После возобновления заседания Гизевиус, продолжив рассказ о своем расследовании преступной деятельности гестапо, сказал, что встретился с Шахтом, когда собирал улики против Гиммлера и Гейдриха. В то время (в 1935 году) Шахт еще верил в непогрешимость Гитлера и Геринга, хотя он, Гизевиус, больше не питал никаких иллюзий на этот счет. Свидетель рассказывал: «Шахт считал Геринга человеком сильным и консервативным, которого следовало использовать, чтобы прекратить террор со стороны гестапо и государства.

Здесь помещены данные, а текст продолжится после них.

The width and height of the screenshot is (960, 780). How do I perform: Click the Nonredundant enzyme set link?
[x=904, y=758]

Я сказал ему, что Геринг – самый худший из всех, потому что он использует маску консерватора, принадлежащего к среднему классу. Я попросил Шахта не отводить Герингу никакого места в его экономической политике, так как это могло плохо закончиться. В пользу Шахта можно сказать многое, но только не то, что он хороший психолог. Лишь в 1936 году он стал замечать, что Геринг вовсе не поддерживает его в борьбе с нацистской партией, а, наоборот, поддерживает радикальные элементы партии в борьбе против Шахта. […] И тогда он осознал, что, как и Гиммлер, Геринг крайне опасный человек».

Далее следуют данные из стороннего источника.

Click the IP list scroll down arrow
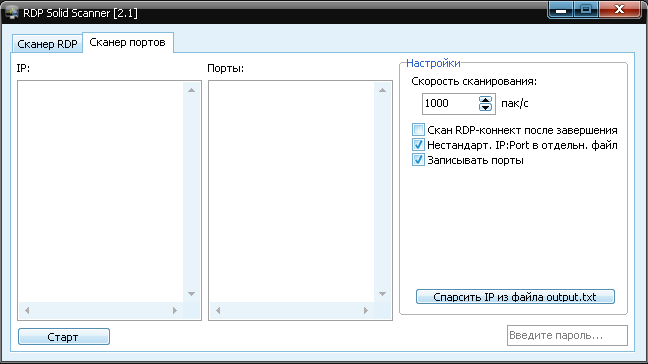648x364 pixels. pyautogui.click(x=191, y=294)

Когда заседание закончилось, Геринг поднялся и попытался выступить перед подсудимыми и адвокатами. Он начал противодействовать охранникам, которые вынуждали его покинуть скамью подсудимых, и тем пришлось применить силу, чтобы препроводить его в лифт. Миру начало открываться его истинное лицо, а этого он не мог допустить…

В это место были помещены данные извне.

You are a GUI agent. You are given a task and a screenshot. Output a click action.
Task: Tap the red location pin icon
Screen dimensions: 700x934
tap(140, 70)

Двадцать пятого апреля продолжился допрос свидетелей. Гизевиус долго говорил о ссоре Геринга с Гиммлером и Гейдрихом в ходе махинации, приведшей к устранению с постов высших армейских командиров фон Бломберга и фон Фрика в начале 1938 года. Он рассказал об его интригах, подтолкнувших фон Бломберга к женитьбе на проститутке, о его последующих шагах по дискредитации фон Бломберга перед фюрером, о его участии в нелепом заговоре с целью обвинения фон Фрика в гомосексуализме. Наконец, обо всех его маневрах ради замятия дела, когда возникла опасность того, что оно может обернуться против его зачинщиков. Все это явно не красило человека, который так пекся о своем имидже, и каждый уже понял, почему Геринг попытался заставить Гизевиуса молчать… А тот уже нарисовал портрет бессовестного проходимца, который только и делал, что коллекционировал должности и копил богатства: «Больше всего Геринга занимали его транзакции и коллекции произведений искусства в Каринхалле. И поэтому он редко принимал участие в важных совещаниях. […] Браухич, например, считал, что можно было установить переходный режим с Герингом во главе. Но наша группа всегда старалась не приближаться к этому человеку, даже на час».